-- Begin Extracted text --
# Eldrad Ulthran



## BlackApostleVilhelm (May 14, 2008)

ok i dont follow eldar fluff at all, so is this guy dead? if he is how did he die? wasnt he like the most uber farseer ever and one of the oldest eldar out there?


----------



## CommanderAnthor (Sep 28, 2008)

BlackApostleVilhelm said:


> ok i dont follow eldar fluff at all, so is this guy dead? if he is how did he die? wasnt he like the most uber farseer ever and one of the oldest eldar out there?


Eldrad Ulthran was the chief Farseer of the Ulthwe Craftworld. He was perhaps the most gifted psyker amongst the Eldar, his incredible foresight having saved many thousands of Eldar lives. He created and carried into battle the Staff of Ulthamar, and his resilience and power has been a rallying point for the declining Eldar race. 

Eldrad was over 10,000 years old, and he was the first to warn the Imperium of Horus's treachery. However, it was Fulgrim he warned, and not the Emperor, only later discovering that Fulgrim had already been corrupted by Slaanesh. It was through Eldrad's foresight that the Eldar began a series of raids against the Orks, culminating in the emergence of Ghazghkull Thraka as perhaps the most powerful Ork Warlord in the galaxy, and diversion of his Waaagh! to the Hive World of Armageddon, rather than allow the Orks to move against the craftworlds. Eldrad deliberately instigated the Second War for Armageddon, costing the Imperium millions of lives, to save 10,000 Eldar lives. Had it not been for his warning, the Iyanden craftworld would have been completely unprepared for the attack of Hive Fleet Kraken. 

Eldrad predictions were also instrumental in the closing of the warp rift above the Exodite World Haran. For many months, massed Eldar forces, joined by the mighty Phoenix Lords and led by Eldrad persecuted a great campaign against the forces of Chaos. Eventually they succeeded in closing the warp rift, but at the cost of many Eldar lives. This has lead to the planet being known as Haranshemash, the world of blood and tears.
-- End Extracted text --
(Directions)
(A) Translate this sentence from the Eldrad Ulthran thread into Spanish: "Eldrad Ulthran was the chief Farseer of the Ulthwe Craftworld."
(B) Summarize the Eldrad Ulthran thread in two sentences.
-- Begin Recorded information --
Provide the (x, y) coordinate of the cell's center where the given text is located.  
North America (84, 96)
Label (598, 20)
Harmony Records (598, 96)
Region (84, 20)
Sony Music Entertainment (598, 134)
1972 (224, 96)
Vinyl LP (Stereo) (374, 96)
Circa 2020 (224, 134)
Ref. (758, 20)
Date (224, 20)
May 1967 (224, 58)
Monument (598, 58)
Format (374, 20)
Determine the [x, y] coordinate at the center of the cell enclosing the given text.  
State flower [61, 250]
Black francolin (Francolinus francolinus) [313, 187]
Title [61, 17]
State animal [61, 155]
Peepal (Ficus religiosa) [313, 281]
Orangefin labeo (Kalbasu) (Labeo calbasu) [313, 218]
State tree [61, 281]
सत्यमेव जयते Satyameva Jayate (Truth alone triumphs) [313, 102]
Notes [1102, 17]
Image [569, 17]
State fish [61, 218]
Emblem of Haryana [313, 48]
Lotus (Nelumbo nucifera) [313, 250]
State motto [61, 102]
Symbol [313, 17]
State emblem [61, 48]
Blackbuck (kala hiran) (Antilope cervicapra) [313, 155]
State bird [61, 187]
-- End Recorded information --
(Solutions)
(A) Eldrad Ulthran era el Vidente principal del Mundo Astronave Ulthwe.

(B) A forum user asks whether Eldrad Ulthran, whom the user believes to be the most powerful and one of the oldest Eldar farseers, is dead and, if so, how he died. A reply describes him as the over-10,000-year-old chief Farseer of the Ulthwe Craftworld whose foresight saved many Eldar lives, led him to warn Fulgrim of Horus's treachery, diverted Ghazghkull Thraka's Waaagh! to Armageddon, and helped close the warp rift above Haran at the cost of many Eldar lives.